··· Materials provided ···

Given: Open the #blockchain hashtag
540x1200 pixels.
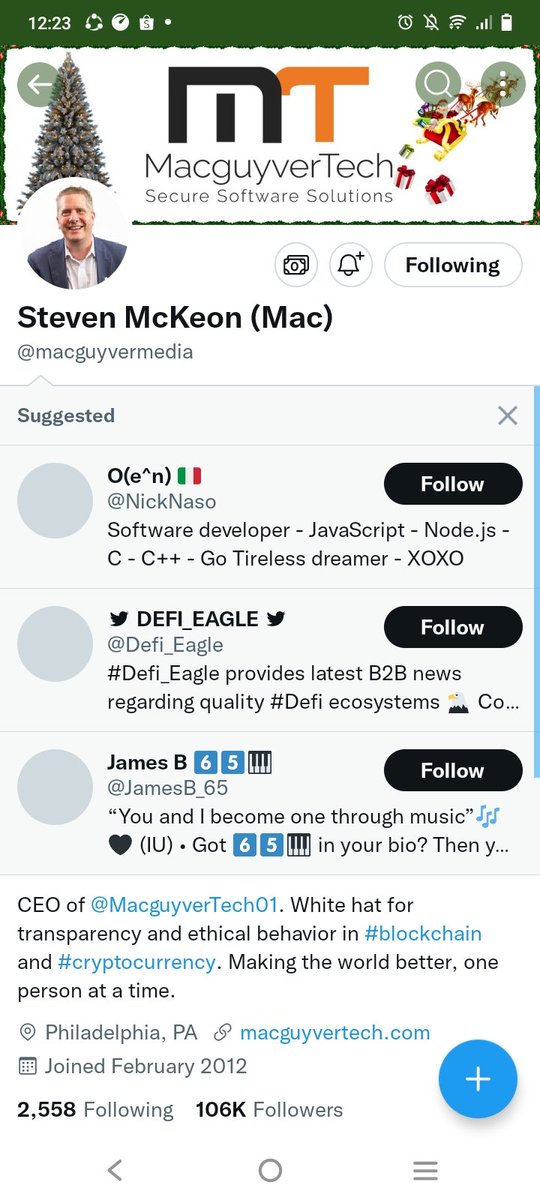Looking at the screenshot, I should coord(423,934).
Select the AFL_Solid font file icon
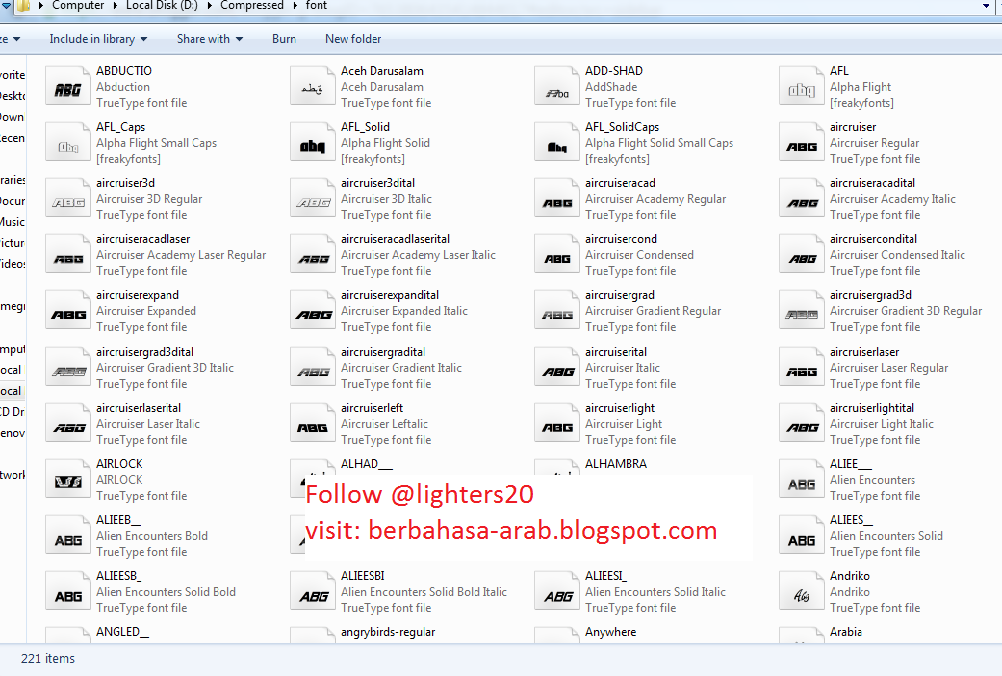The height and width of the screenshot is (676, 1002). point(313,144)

···
··· Materials provided ···

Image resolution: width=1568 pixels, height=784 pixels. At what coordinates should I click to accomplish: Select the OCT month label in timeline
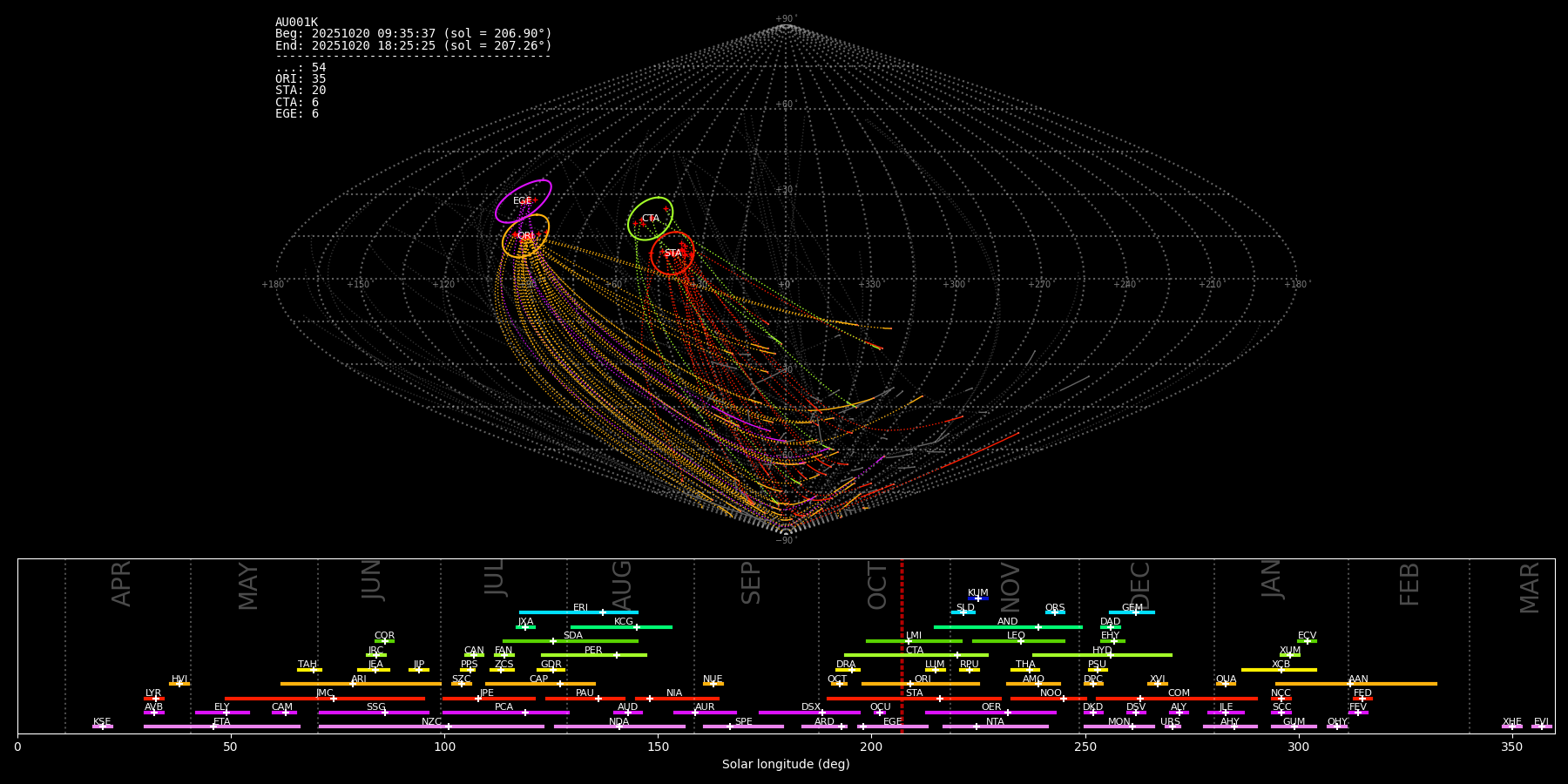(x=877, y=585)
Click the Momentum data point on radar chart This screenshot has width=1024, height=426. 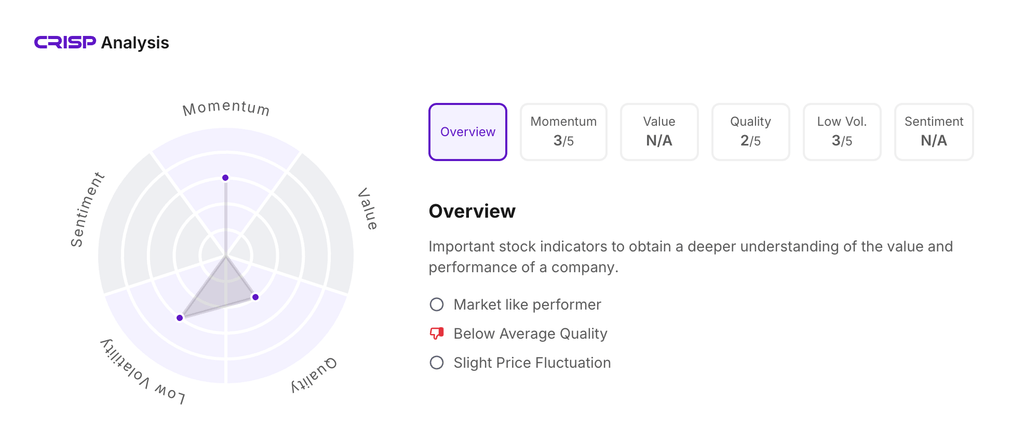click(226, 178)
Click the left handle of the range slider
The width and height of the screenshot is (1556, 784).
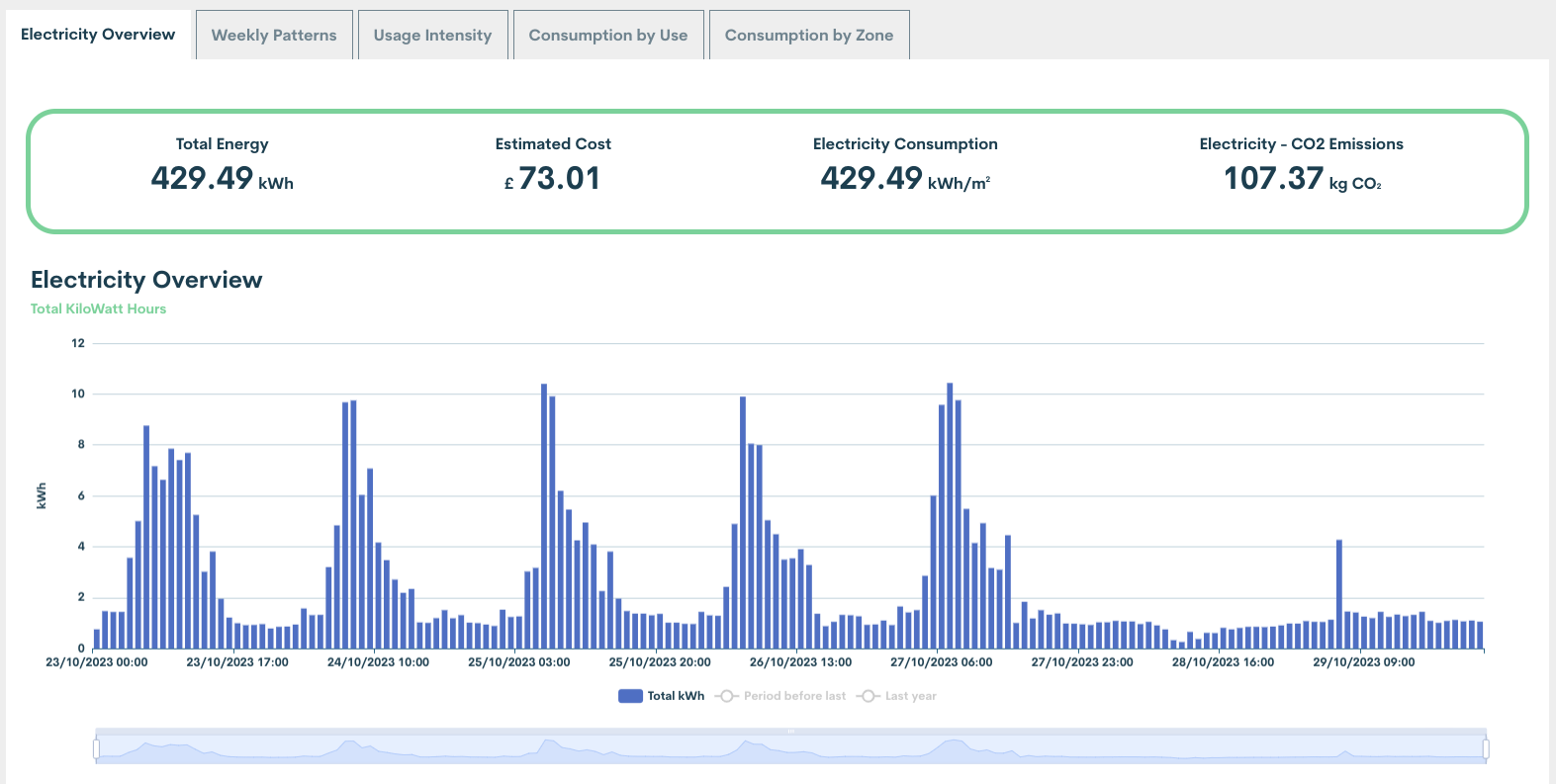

···

From the listing above, output exactly the run of lines that starts with the line containing "Click the left handle of the range slider" and ends with the line containing "The width and".

Worked solution:
Click the left handle of the range slider
The width and height of the screenshot is (1556, 784).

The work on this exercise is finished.